Quantum Gravity Remains Elusive as Ultra-High Energy Neutrinos Show No Signs of Spacetime Fluctuations

Scientists have long sought to unify the theories of general relativity and quantum mechanics, aiming to achieve a quantum description of gravity. A new study published in Nature Physics by physicists from The University of Texas at Arlington (UTA) and an international collaboration has delved deep into the interface between these two theories using ultra-high energy neutrino particles detected by the IceCube Observatory in Antarctica. However, the study found no evidence of the expected quantum gravitational effects.

“The challenge of unifying quantum mechanics with the theory of gravitation remains one of the most pressing unsolved problems in physics,” said co-author Benjamin Jones, associate professor of physics at UTA. “If the gravitational field behaves in a similar way to the other fields in nature, its curvature should exhibit random quantum fluctuations.”

Searching for Signatures of Quantum Gravity

The international IceCube Collaboration team, which included more than 300 scientists from around the world, placed thousands of sensors throughout one square kilometer near the south pole in Antarctica to monitor neutrinos.
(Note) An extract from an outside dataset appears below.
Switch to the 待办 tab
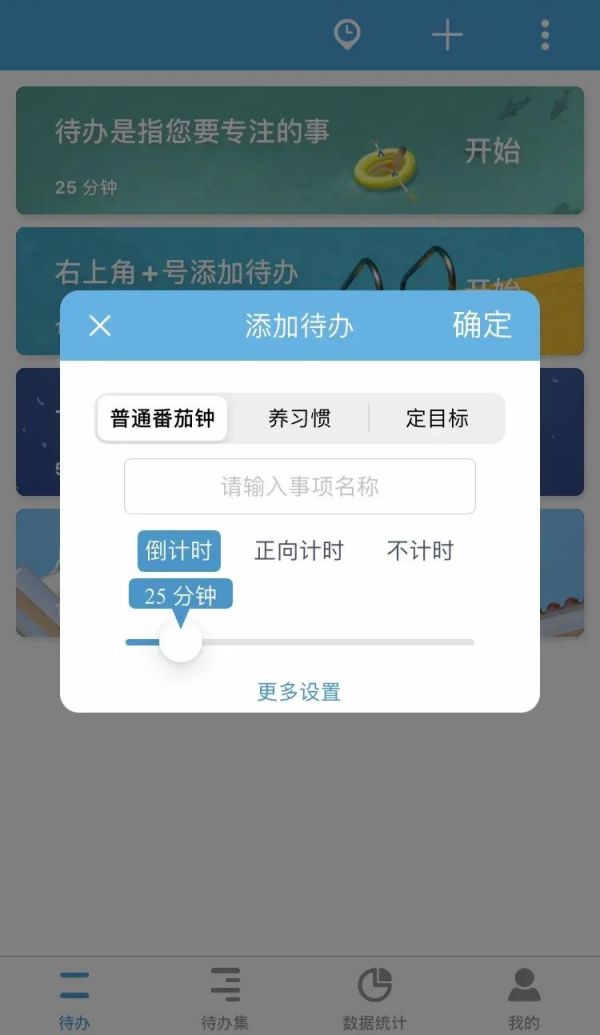 pyautogui.click(x=74, y=996)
These unusual but abundant subatomic particles are neutral in charge and have no mass. The team studied more than 300,000 neutrinos, looking for signs of random quantum fluctuations in spacetime that would be expected if gravity were quantum mechanical, as the particles travel long distances across the Earth.

UTA graduate students Akshima Negi and Grant Parker were part of the research team. “We searched for those fluctuations by studying the flavors of neutrinos detected by the IceCube Observatory,” Negi said. “Our work resulted in a measurement that was far more sensitive than previous ones (over a million times more, for some of the models), but it did not find evidence of the expected quantum gravitational effects.”

A Powerful Statement About Unknown Physics

The non-observation of a quantum geometry of spacetime is a powerful statement about the still-unknown physics that operate at the interface of quantum physics and general relativity. This study represents the final chapter in UTA’s nearly decade-long contribution to the IceCube Observatory.

“My group is now pursuing new experiments that aim to understand the origin and value of the neutrinos mass using atomic, molecular and optical physics techniques,” said Jones.

The study’s findings highlight the ongoing challenge of unifying quantum mechanics with the theory of gravitation, which remains one of the most pressing unsolved problems in physics. As scientists continue to explore the interface between these two theories, new insights and discoveries may emerge, bringing us closer to a more complete understanding of the fundamental nature of the universe.